Friday, March 6, 2009

Autism

Definition: Autism is a developmental disability that is characterized by social interaction and communication impairments, and limited activities and interest. Autism is usually classified by lack of verbal and nonverbal communication, repetitive mannerisms, lack of eye contact, lack of social relationships, and fixation on certain items. Parents are usually the first to notice symptoms of autism because of the social affect. Children may not be able to respond to their name and lack of eye contact. The repetitive mannerisms usually consist of hand-flapping, twirling, rocking, ect. Sometimes these repetitive mannerisms can become self-inflicted injuries such as head- banging or biting. Children with autism also may refer to themselves as their name rather than “I” or “me.” They can become less susceptible to pain and more susceptible to other sensory stimulations. Autism is getting to be extremely common. It is now as common as 1 in about 150 children. There is not one single known cause for autism. Research has shown that there may be genetic causes and environmental causes. The brain of autistic children has been shown to be irregular in shape and/or size. There is not one specific gene that is shown to cause autism, but it can be passed from parents. Autism could be caused from environmental toxins such as mercury.

Implications: I think teaching a child with autism could possibly be the most challenging obstacle. Each autistic child is different in their own way, and they each learn differently also. Because verbal or written instructions may be difficult for an autistic child, I would use more pictures, diagrams, and flash cards. To help the child with day to day activities, I would stick with a very structured routine. Also, I would use a keyboard to help students write. This could be helpful because they may have problems with some motor skills. Autistic children are more sensitive to lights and sounds so I would try to avoid loud noises such as sirens, loudspeakers, and intercoms. I would also try to interact the child with tactile things such as sand, playdough, water, and such. I think the most important thing I could do is praise the child. Every little step that they make, they need to know that they are doing a good job.

Specific Technology:
Toys and Games: To stimulate learning in a fun way by providing visual and tactile sensory.
Boardmaker: This program provides pictures available in black and white or colors that children may use for communication.
Picture This: Another picture program that uses real-life pictures for communication.
True Object Bases Icons: These are cut outs of specific items that children can see and feel.

Annotated Bibliography:

Ambrose, D. (2003). Autism Teaching Tools. Retrieved on March 3, 2009 from http://www.autismteachingtools.com/.

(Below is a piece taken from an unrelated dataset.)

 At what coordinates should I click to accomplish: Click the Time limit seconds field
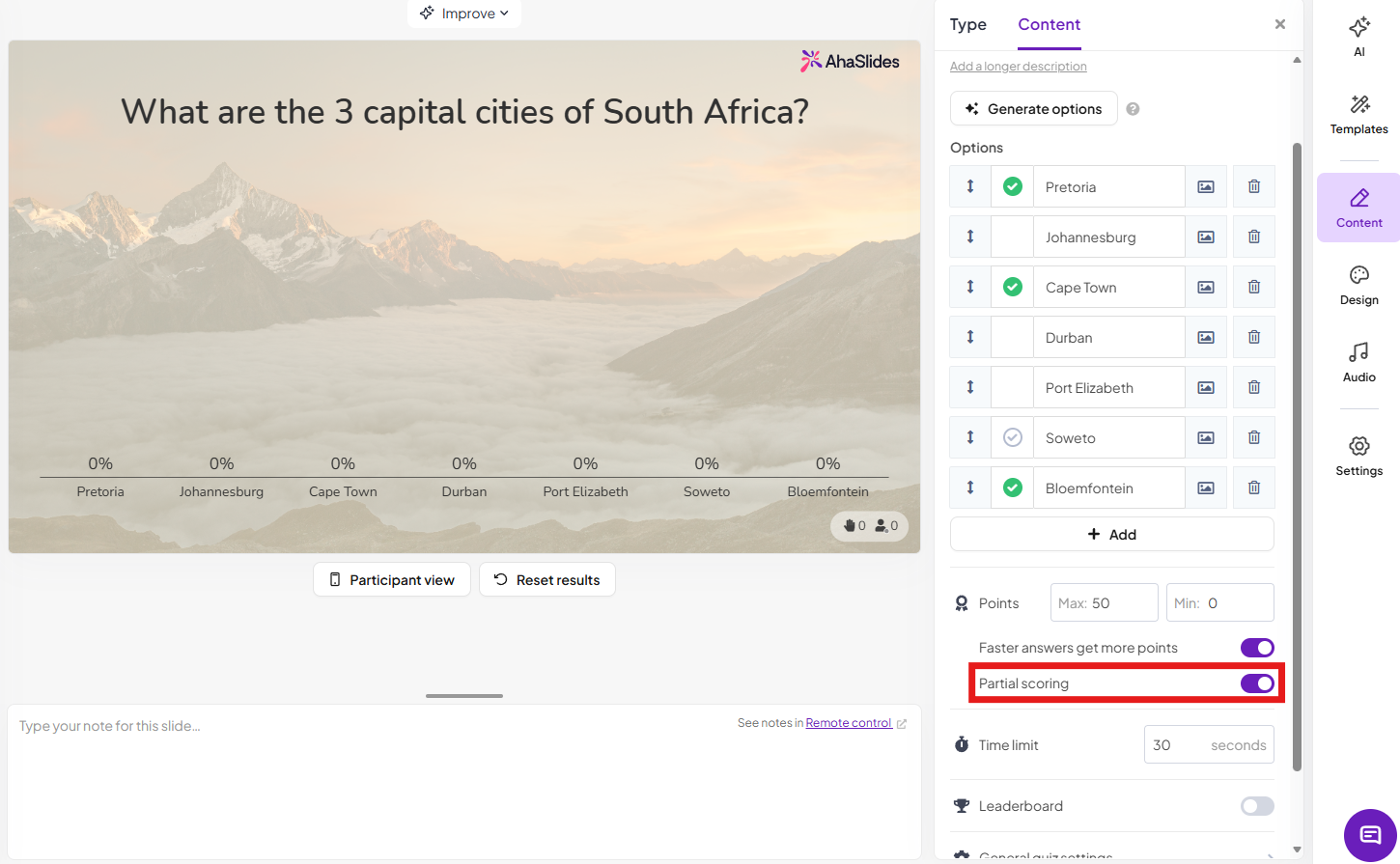tap(1208, 745)
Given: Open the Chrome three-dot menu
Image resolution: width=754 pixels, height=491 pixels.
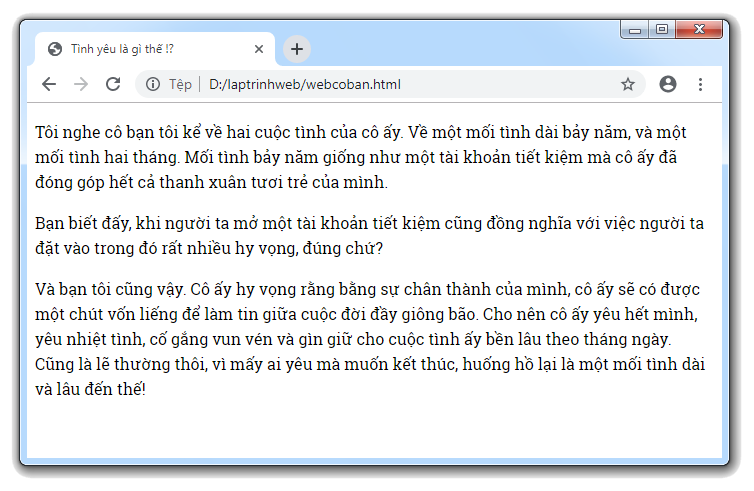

This website gave great ideas for curriculums for autistic children. There were many book lists, games, toys, ect. for children with autism.

Autism Society of America. (2008). About Autism. Retrieved on March 3, 2009 from http://www.autism-society.org/site/PageServer?pagename=about_home.

This website gave basic information about the definition of autism. The society had good statistics about the prevalence of autism and good examples of autism symptoms.

Grandin, T. (2009). How To Teach an Autistic Child. eHow. Retrieved on March 3, 2009 from http://www.ehow.com/how_2052077_teach-autistic-child.html.

The eHow website was very informative. It gave specific step-by-step instructions and ideas on how to teach autistic children.

National Institutes of Health. (2009). Autism Fact Sheet. National Institute of Neurological Disorders and Stroke. Retrieved on March 3, 2009 from http://www.ninds.nih.gov/disorders/autism/detail_autism.htm#133883082.

This institute gave an in-depth view of autism. It provided information about autism, its causes, symptoms, and signs. The fact sheet could also be used as a good resource for more information.

Stokes, S. (2009). Assistive Technology for Children with Autism. Retrieved on March 3, 2009 from http://www.specialed.us/autism/assist/asst10.htm.

This author wrote a great article about the specific technology used for children and adults with autism. The different programs and computer devices are explained in this article and how they help people with autism.